• [Job] Count the lines of the records below that contain the string "width". Reply with the number alone.

####################

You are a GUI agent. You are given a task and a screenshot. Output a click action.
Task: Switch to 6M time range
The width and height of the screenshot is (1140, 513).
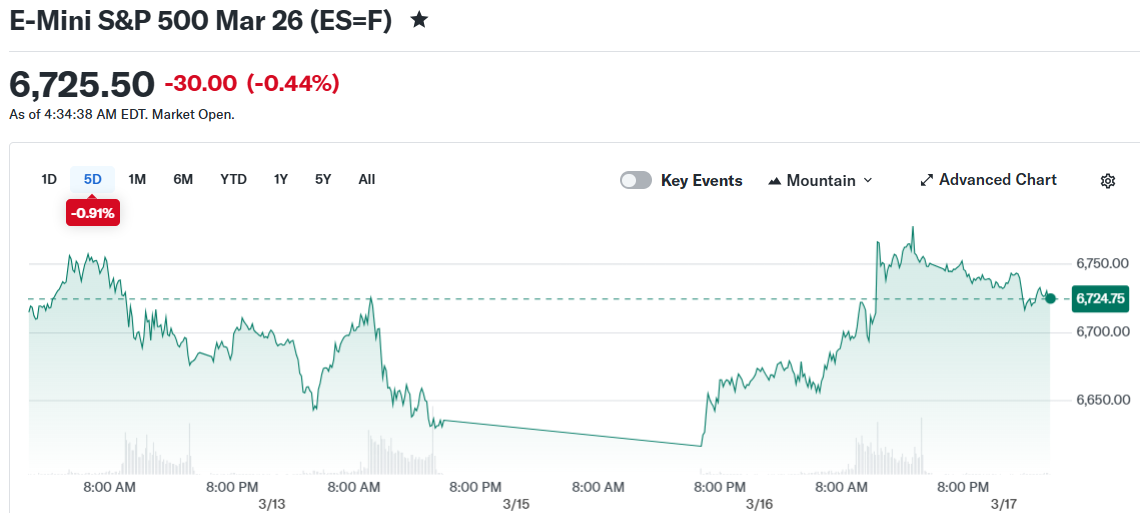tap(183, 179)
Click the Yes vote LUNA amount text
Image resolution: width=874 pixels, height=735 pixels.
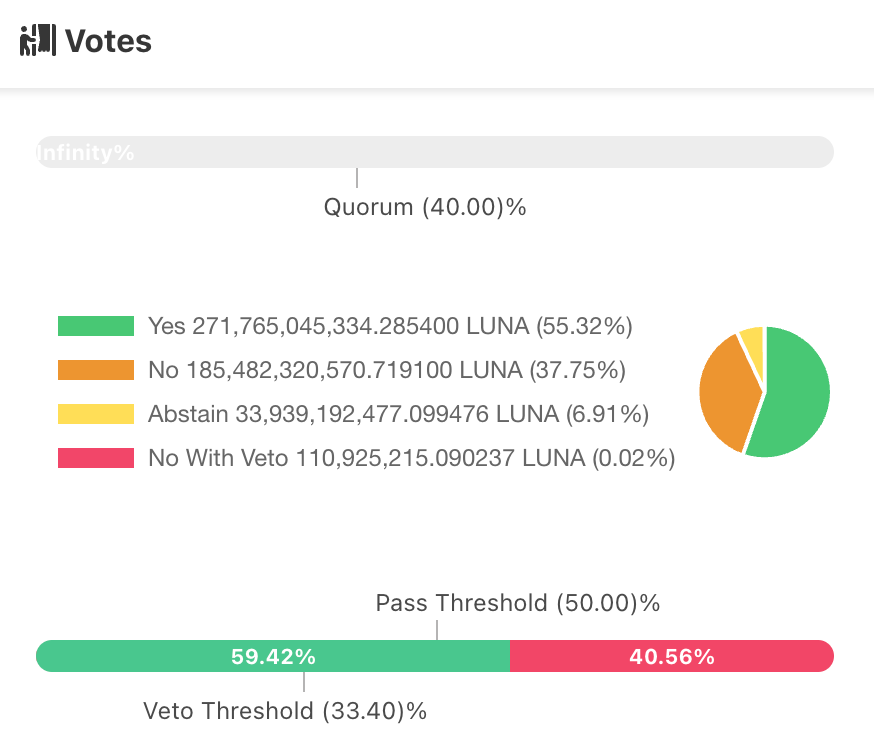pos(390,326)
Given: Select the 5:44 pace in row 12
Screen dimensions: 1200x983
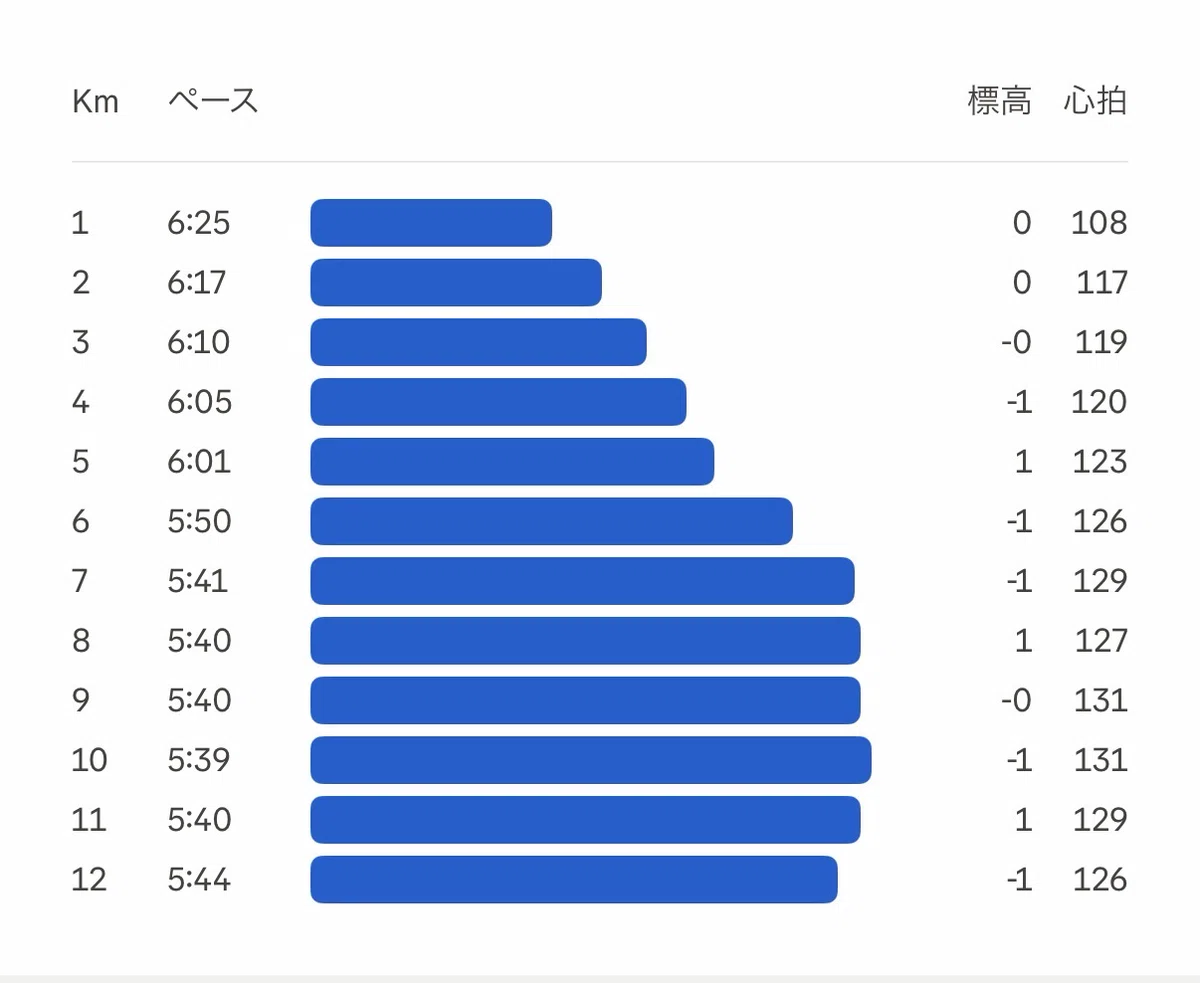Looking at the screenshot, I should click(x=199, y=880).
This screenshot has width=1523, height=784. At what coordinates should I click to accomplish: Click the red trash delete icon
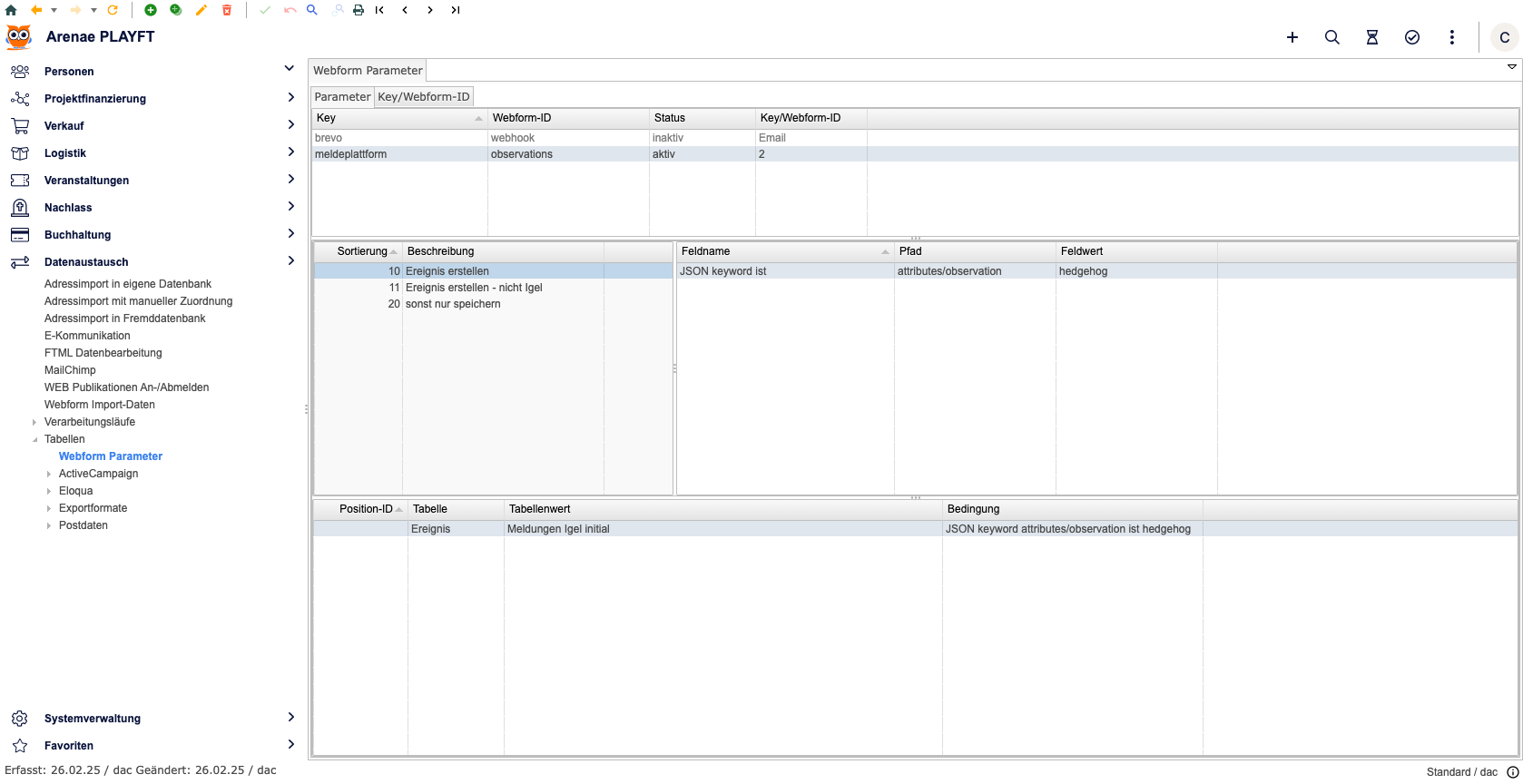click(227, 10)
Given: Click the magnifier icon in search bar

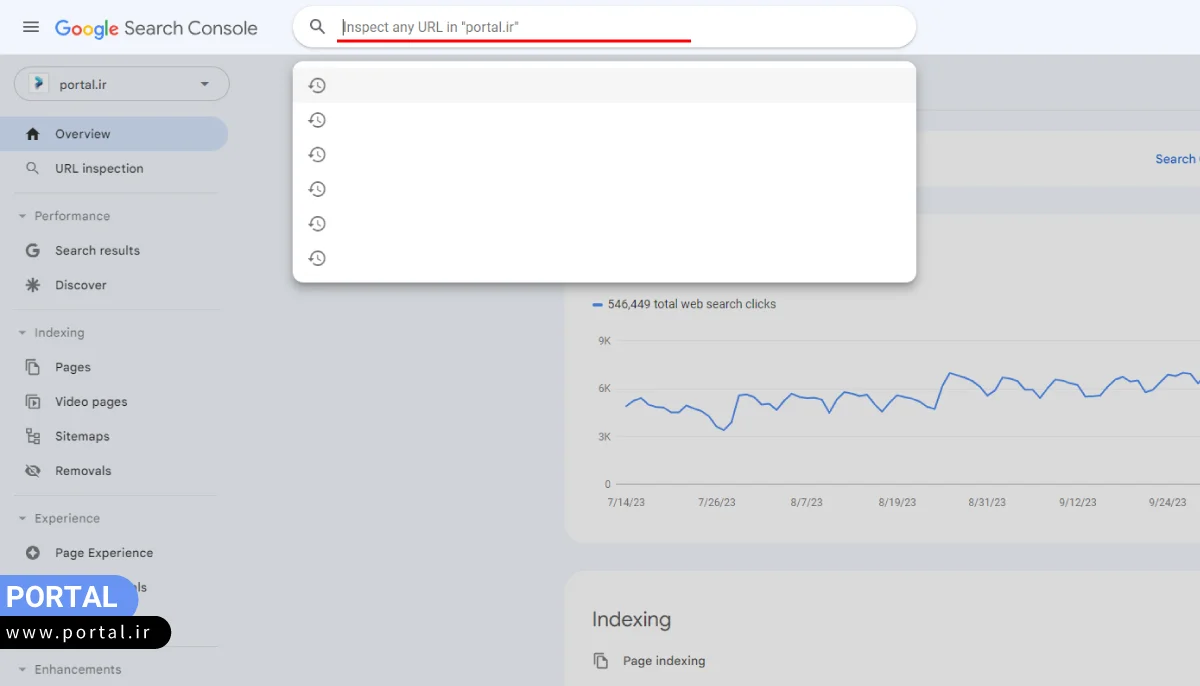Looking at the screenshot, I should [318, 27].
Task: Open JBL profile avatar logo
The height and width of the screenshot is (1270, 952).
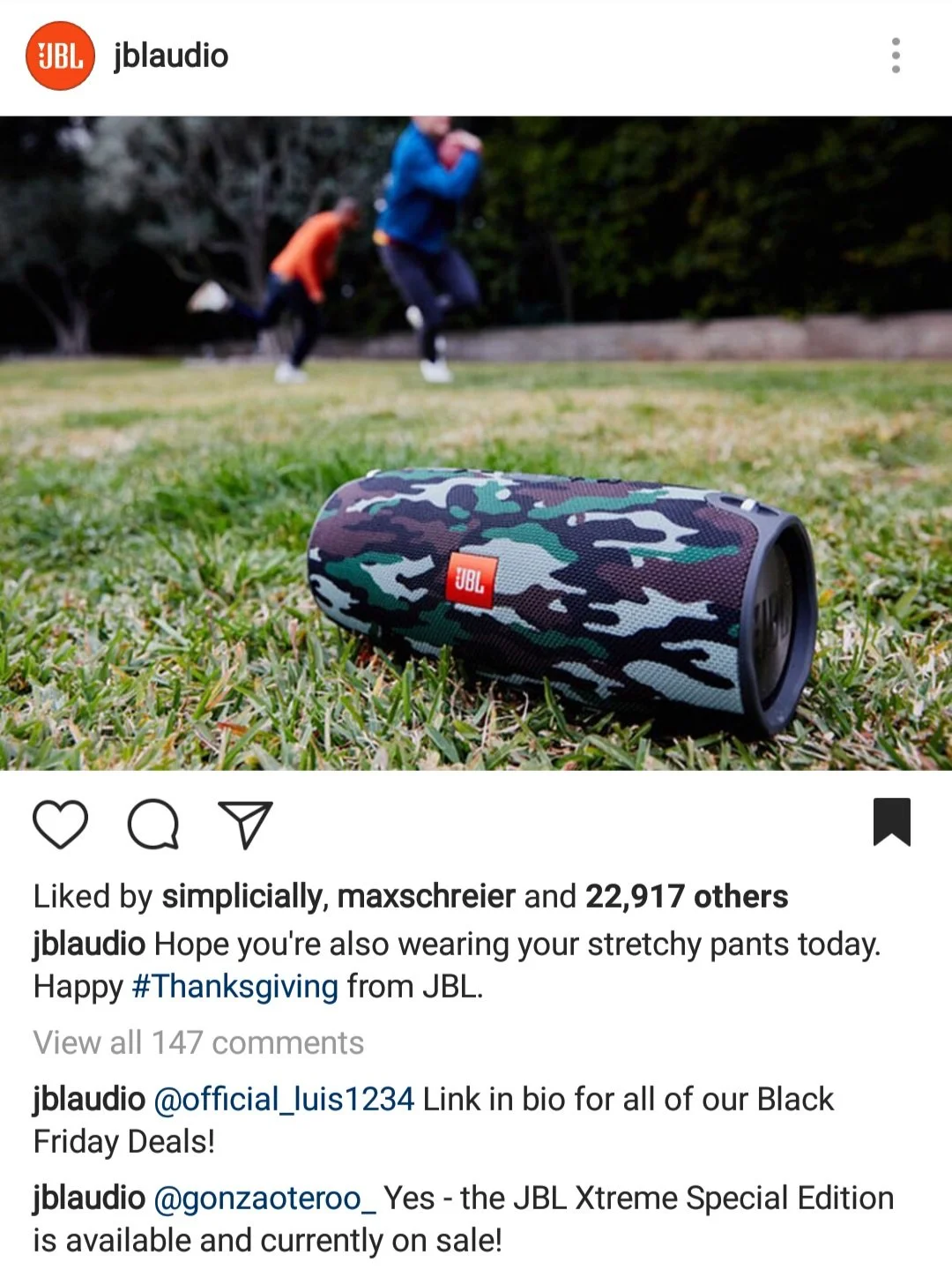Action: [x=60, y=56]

####################

• [Problem solution] 4